About this exercise
Return the lines of the data below in which the string "chart" occurs.

Data supplied
........
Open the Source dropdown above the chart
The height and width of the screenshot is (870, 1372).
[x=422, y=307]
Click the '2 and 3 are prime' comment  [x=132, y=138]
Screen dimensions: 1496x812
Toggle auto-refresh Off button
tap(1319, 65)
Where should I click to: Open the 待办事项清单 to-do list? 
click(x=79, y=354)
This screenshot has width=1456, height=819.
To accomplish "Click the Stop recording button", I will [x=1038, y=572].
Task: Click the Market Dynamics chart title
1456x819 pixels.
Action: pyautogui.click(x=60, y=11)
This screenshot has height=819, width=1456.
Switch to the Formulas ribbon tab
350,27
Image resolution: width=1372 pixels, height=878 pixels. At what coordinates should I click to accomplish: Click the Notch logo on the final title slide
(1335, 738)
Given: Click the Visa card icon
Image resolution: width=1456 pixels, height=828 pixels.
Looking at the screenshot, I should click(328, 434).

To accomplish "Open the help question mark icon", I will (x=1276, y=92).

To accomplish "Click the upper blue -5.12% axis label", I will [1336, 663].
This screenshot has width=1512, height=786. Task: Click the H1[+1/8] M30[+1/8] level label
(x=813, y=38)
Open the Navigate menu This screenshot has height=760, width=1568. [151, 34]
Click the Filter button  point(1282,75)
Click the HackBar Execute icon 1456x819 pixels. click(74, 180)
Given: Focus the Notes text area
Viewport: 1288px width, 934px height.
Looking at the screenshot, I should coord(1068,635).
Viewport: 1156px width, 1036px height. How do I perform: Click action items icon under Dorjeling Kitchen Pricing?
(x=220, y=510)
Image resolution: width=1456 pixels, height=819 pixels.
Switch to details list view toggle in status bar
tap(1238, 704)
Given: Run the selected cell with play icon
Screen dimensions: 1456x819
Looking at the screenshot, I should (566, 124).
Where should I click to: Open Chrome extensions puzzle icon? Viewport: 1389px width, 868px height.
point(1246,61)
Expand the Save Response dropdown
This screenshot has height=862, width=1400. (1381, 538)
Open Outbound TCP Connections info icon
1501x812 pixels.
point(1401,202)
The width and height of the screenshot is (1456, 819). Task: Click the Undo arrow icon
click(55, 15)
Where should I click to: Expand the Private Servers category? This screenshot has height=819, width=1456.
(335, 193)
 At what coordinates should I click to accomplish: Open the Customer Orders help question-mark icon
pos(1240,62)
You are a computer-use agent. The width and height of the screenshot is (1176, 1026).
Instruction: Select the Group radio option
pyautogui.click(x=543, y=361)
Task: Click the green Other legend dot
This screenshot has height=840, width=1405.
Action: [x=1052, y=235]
........
Final answer
Open the Source dropdown above the chart
Task: Click the Market Dynamics chart title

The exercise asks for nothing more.